It is clear that this distinction has an important application to the christological problem, as I point out in The Point of Christology, Chs. 3 and 4. But it obviously has a much broader application to the theological problem generally.

This is so, at any rate, if one construes "asserting" broadly enough to include "implying," or, alternatively, makes a threefold distinction between "asserting" and "implying," on the one hand, and "assuming," on the other. For, clearly, the assumptions we human beings make in asserting or implying the constitutive christological and theological assertions or any of the other assertions of Christian witness and theology are by no means exhausted simply by such empirical-historical assumptions as we may make about Jesus. They also include all the other assumptions that go to make up our self-understanding and life-praxis as human beings -- metaphysical and moral as well as scientific and technological, practical, and emancipatory. But for our making such assumptions we would have no preunderstanding of the Christian witness, which is addressed directly to our self-understanding and indirectly to our life-praxis as human beings. At the same time, any Christian witness sufficiently elaborated to address us effectively at both of these levels -- of self-understanding and life-praxis -- must perforce be involved in making the same range of assumptions.

Even so, what makes one a Christian is not what one assumes in asserting or implying the constitutive christological and theological assertions and the other assertions of Christian witness and theology, but rather what one asserts or necessarily implies in asserting or implying any of these assertions. Therefore, one not only may but must be critical of what is assumed in bearing or receiving the Christian witness, as distinct from what is asserted or implied in bearing or receiving it.

Relative to what is assumed intellectually with respect both to self-understanding and life-praxis, one is thus critical by way of demythologizing and existentialist interpretation, so understood and developed as to avoid reducing talk about ultimate reality simply to talk about ourselves. Relative to what is assumed practically with respect both to self-understanding and life-praxis, one is thus critical by way of deideologizing and political interpretation, so understood and developed as to avoid reducing talk about changing social and cultural structures simply to talk about changing the external, objective structures of society and culture themselves, while ignoring or neglecting the subjective internalizations of these structures by individuals.
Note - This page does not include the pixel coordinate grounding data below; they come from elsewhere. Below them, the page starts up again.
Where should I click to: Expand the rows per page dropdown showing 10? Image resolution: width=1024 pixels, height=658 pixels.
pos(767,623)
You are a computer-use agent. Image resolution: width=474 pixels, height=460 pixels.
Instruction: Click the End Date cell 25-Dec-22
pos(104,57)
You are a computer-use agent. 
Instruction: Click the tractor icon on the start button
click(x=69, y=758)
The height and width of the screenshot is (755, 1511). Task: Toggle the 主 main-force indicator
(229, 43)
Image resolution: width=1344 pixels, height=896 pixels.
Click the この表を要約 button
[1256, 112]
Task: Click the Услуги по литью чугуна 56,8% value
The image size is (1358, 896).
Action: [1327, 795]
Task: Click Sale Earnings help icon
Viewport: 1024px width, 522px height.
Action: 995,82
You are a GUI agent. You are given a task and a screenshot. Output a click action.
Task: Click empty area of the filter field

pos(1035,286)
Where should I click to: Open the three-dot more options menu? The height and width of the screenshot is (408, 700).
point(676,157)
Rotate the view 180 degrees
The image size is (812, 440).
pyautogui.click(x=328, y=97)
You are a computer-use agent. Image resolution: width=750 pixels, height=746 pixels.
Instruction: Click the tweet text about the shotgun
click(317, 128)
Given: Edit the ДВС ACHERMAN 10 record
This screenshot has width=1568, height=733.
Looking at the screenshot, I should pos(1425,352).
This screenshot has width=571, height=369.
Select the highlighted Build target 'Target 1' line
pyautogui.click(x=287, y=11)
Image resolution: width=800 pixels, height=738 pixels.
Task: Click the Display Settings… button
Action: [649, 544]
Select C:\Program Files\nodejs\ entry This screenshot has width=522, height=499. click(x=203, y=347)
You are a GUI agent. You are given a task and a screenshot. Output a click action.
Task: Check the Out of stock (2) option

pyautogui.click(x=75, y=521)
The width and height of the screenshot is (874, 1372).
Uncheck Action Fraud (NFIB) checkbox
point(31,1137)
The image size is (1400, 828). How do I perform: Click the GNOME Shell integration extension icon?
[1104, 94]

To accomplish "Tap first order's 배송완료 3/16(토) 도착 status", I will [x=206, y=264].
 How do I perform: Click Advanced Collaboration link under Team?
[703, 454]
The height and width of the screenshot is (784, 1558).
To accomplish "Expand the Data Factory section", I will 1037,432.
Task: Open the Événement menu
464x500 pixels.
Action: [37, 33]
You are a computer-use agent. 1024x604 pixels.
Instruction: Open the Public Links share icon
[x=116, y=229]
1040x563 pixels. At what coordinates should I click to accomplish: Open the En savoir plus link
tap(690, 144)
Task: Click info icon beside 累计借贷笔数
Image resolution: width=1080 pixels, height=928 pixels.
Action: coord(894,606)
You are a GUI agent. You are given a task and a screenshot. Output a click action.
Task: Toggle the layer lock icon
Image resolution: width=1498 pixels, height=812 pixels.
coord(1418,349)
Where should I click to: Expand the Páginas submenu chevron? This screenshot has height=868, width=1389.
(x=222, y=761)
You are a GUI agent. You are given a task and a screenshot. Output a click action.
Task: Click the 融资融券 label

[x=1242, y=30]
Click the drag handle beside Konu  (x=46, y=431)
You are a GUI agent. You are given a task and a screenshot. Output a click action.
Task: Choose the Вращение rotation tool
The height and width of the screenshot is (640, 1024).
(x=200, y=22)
If to carry out the first of these two critical tasks, one must depend on an independent philosophical theology or metaphysics, to carry out the second, one must depend on an equally independent critical social science comprising psychoanalysis as well as critique of ideology and organized in terms of an independent philosophical ethics. One is also dependent, indirectly if not directly, on natural science and empirical social science and history, which are eo ipso demythologizing, in that they eliminate myth, just as one is also dependent on existentialist history, which is likewise demythologizing, albeit by interpreting myth instead of by eliminating it.